Task goal.
Please give the data again in full, exactly as it reads.

Records from a dataset:
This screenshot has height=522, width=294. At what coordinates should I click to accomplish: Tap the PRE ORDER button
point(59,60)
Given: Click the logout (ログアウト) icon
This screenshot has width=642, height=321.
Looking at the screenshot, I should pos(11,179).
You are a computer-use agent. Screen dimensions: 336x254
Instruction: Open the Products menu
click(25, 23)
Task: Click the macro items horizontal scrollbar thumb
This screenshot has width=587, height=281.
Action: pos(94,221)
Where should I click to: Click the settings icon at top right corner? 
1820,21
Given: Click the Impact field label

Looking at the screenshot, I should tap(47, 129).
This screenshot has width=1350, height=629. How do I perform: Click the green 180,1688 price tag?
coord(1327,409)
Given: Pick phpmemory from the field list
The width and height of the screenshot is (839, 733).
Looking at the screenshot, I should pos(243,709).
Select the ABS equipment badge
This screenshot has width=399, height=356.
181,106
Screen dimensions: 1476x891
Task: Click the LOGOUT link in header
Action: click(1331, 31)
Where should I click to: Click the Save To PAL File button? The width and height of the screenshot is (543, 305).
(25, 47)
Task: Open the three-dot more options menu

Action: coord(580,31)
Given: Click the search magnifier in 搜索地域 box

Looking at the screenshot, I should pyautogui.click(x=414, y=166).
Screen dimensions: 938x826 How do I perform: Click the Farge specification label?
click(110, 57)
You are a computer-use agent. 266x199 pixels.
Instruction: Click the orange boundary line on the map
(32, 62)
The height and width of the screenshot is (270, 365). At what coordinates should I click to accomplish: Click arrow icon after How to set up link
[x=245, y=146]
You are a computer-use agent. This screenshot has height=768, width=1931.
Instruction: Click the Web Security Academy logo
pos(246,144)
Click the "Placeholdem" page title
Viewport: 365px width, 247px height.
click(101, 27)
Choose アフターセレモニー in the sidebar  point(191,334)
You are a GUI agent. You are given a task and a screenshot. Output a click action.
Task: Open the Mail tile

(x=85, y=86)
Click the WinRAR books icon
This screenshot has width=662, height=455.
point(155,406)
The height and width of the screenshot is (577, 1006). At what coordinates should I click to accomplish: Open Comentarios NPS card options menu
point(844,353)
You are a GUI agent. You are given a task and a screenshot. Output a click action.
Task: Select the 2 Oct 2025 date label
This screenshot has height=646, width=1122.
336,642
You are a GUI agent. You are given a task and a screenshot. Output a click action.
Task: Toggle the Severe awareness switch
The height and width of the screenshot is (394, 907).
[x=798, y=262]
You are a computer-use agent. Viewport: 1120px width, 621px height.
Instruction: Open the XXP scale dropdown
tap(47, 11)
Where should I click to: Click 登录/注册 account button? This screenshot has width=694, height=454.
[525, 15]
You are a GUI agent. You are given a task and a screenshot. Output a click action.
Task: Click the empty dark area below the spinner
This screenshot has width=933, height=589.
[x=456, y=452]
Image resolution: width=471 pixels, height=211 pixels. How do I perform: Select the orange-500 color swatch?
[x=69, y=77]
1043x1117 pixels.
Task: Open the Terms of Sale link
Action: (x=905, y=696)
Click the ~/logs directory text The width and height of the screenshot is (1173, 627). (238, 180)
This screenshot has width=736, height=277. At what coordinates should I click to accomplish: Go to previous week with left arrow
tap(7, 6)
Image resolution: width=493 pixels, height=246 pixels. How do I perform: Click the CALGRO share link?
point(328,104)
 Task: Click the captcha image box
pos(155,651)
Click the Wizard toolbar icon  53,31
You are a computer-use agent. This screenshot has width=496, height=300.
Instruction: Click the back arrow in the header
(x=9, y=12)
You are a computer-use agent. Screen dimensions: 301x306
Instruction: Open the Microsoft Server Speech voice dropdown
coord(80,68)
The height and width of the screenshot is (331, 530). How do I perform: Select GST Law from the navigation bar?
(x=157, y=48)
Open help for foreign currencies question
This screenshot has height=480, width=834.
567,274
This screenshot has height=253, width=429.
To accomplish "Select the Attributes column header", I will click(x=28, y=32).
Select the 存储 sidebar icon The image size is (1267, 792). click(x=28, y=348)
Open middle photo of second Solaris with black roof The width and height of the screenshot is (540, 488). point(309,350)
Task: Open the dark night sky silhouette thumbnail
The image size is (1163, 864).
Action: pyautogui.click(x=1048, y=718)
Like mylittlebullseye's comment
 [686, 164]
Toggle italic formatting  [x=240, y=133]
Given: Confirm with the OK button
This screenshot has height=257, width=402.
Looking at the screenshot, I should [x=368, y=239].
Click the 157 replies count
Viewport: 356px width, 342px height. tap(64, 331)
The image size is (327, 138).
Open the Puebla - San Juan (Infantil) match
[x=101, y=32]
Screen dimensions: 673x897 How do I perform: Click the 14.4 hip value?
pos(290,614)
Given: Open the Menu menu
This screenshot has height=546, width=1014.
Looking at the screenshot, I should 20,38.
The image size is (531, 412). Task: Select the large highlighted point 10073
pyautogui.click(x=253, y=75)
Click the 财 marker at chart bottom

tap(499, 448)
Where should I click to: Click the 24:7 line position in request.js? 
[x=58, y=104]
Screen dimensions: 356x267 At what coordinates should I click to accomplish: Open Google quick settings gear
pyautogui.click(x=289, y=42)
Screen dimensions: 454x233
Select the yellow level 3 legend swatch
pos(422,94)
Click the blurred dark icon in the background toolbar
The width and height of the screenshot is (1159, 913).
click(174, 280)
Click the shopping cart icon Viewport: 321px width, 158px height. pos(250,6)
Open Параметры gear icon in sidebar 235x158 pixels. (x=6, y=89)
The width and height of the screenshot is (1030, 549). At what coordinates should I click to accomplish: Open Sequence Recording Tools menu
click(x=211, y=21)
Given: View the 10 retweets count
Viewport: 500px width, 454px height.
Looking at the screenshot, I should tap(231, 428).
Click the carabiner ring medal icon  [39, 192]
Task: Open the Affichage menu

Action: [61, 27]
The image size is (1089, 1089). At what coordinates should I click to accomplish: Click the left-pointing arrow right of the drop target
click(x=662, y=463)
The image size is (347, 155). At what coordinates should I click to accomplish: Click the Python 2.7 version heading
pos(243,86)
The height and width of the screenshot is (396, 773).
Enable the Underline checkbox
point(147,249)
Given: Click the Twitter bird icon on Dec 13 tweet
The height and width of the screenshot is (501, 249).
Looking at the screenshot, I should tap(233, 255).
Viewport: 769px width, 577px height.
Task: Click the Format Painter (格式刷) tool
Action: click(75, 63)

Solved exercise.
This screenshot has height=522, width=294. At what coordinates should I click to accomplish: Tap the PRE ORDER button
point(59,60)
Given: Click the logout (ログアウト) icon
This screenshot has width=642, height=321.
Looking at the screenshot, I should pos(11,179).
You are a computer-use agent. Screen dimensions: 336x254
Instruction: Open the Products menu
click(25, 23)
Task: Click the macro items horizontal scrollbar thumb
This screenshot has width=587, height=281.
Action: pos(94,221)
Where should I click to: Click the settings icon at top right corner? 
1820,21
Given: Click the Impact field label

Looking at the screenshot, I should tap(47, 129).
This screenshot has width=1350, height=629. How do I perform: Click the green 180,1688 price tag?
coord(1327,409)
Given: Pick phpmemory from the field list
The width and height of the screenshot is (839, 733).
Looking at the screenshot, I should pos(243,709).
Select the ABS equipment badge
This screenshot has width=399, height=356.
181,106
Screen dimensions: 1476x891
Task: Click the LOGOUT link in header
Action: click(1331, 31)
Where should I click to: Click the Save To PAL File button? The width and height of the screenshot is (543, 305).
(25, 47)
Task: Open the three-dot more options menu

Action: coord(580,31)
Given: Click the search magnifier in 搜索地域 box

Looking at the screenshot, I should pyautogui.click(x=414, y=166).
Screen dimensions: 938x826 How do I perform: Click the Farge specification label?
click(110, 57)
You are a computer-use agent. 266x199 pixels.
Instruction: Click the orange boundary line on the map
(32, 62)
The height and width of the screenshot is (270, 365). At what coordinates should I click to accomplish: Click arrow icon after How to set up link
[x=245, y=146]
You are a computer-use agent. This screenshot has height=768, width=1931.
Instruction: Click the Web Security Academy logo
pos(246,144)
Click the "Placeholdem" page title
Viewport: 365px width, 247px height.
click(101, 27)
Choose アフターセレモニー in the sidebar  point(191,334)
You are a GUI agent. You are given a task and a screenshot. Output a click action.
Task: Open the Mail tile

(x=85, y=86)
Click the WinRAR books icon
This screenshot has width=662, height=455.
point(155,406)
The height and width of the screenshot is (577, 1006). At what coordinates should I click to accomplish: Open Comentarios NPS card options menu
point(844,353)
You are a GUI agent. You are given a task and a screenshot. Output a click action.
Task: Select the 2 Oct 2025 date label
This screenshot has height=646, width=1122.
336,642
You are a GUI agent. You are given a task and a screenshot. Output a click action.
Task: Toggle the Severe awareness switch
The height and width of the screenshot is (394, 907).
[x=798, y=262]
You are a computer-use agent. Viewport: 1120px width, 621px height.
Instruction: Open the XXP scale dropdown
tap(47, 11)
Where should I click to: Click 登录/注册 account button? This screenshot has width=694, height=454.
[525, 15]
You are a GUI agent. You are given a task and a screenshot. Output a click action.
Task: Click the empty dark area below the spinner
This screenshot has width=933, height=589.
[x=456, y=452]
Image resolution: width=471 pixels, height=211 pixels. How do I perform: Select the orange-500 color swatch?
[x=69, y=77]
1043x1117 pixels.
Task: Open the Terms of Sale link
Action: (x=905, y=696)
Click the ~/logs directory text The width and height of the screenshot is (1173, 627). (238, 180)
This screenshot has width=736, height=277. At what coordinates should I click to accomplish: Go to previous week with left arrow
tap(7, 6)
Image resolution: width=493 pixels, height=246 pixels. How do I perform: Click the CALGRO share link?
point(328,104)
 Task: Click the captcha image box
pos(155,651)
Click the Wizard toolbar icon  53,31
You are a computer-use agent. This screenshot has width=496, height=300.
Instruction: Click the back arrow in the header
(x=9, y=12)
You are a computer-use agent. Screen dimensions: 301x306
Instruction: Open the Microsoft Server Speech voice dropdown
coord(80,68)
The height and width of the screenshot is (331, 530). How do I perform: Select GST Law from the navigation bar?
(x=157, y=48)
Open help for foreign currencies question
This screenshot has height=480, width=834.
567,274
This screenshot has height=253, width=429.
To accomplish "Select the Attributes column header", I will click(x=28, y=32).
Select the 存储 sidebar icon The image size is (1267, 792). click(x=28, y=348)
Open middle photo of second Solaris with black roof The width and height of the screenshot is (540, 488). point(309,350)
Task: Open the dark night sky silhouette thumbnail
The image size is (1163, 864).
Action: pyautogui.click(x=1048, y=718)
Like mylittlebullseye's comment
 [686, 164]
Toggle italic formatting  [x=240, y=133]
Given: Confirm with the OK button
This screenshot has height=257, width=402.
Looking at the screenshot, I should [x=368, y=239].
Click the 157 replies count
Viewport: 356px width, 342px height. tap(64, 331)
The image size is (327, 138).
Open the Puebla - San Juan (Infantil) match
[x=101, y=32]
Screen dimensions: 673x897 How do I perform: Click the 14.4 hip value?
pos(290,614)
Given: Open the Menu menu
This screenshot has height=546, width=1014.
Looking at the screenshot, I should 20,38.
The image size is (531, 412). Task: Select the large highlighted point 10073
pyautogui.click(x=253, y=75)
Click the 财 marker at chart bottom

tap(499, 448)
Where should I click to: Click the 24:7 line position in request.js? 
[x=58, y=104]
Screen dimensions: 356x267 At what coordinates should I click to accomplish: Open Google quick settings gear
pyautogui.click(x=289, y=42)
Screen dimensions: 454x233
Select the yellow level 3 legend swatch
pos(422,94)
Click the blurred dark icon in the background toolbar
The width and height of the screenshot is (1159, 913).
click(174, 280)
Click the shopping cart icon Viewport: 321px width, 158px height. pos(250,6)
Open Параметры gear icon in sidebar 235x158 pixels. (x=6, y=89)
The width and height of the screenshot is (1030, 549). At what coordinates should I click to accomplish: Open Sequence Recording Tools menu
click(x=211, y=21)
Given: View the 10 retweets count
Viewport: 500px width, 454px height.
Looking at the screenshot, I should tap(231, 428).
Click the carabiner ring medal icon  [39, 192]
Task: Open the Affichage menu

Action: [61, 27]
The image size is (1089, 1089). At what coordinates should I click to accomplish: Click the left-pointing arrow right of the drop target
click(x=662, y=463)
The image size is (347, 155). At what coordinates should I click to accomplish: Click the Python 2.7 version heading
pos(243,86)
The height and width of the screenshot is (396, 773).
Enable the Underline checkbox
point(147,249)
Given: Click the Twitter bird icon on Dec 13 tweet
The height and width of the screenshot is (501, 249).
Looking at the screenshot, I should tap(233, 255).
Viewport: 769px width, 577px height.
Task: Click the Format Painter (格式刷) tool
Action: click(75, 63)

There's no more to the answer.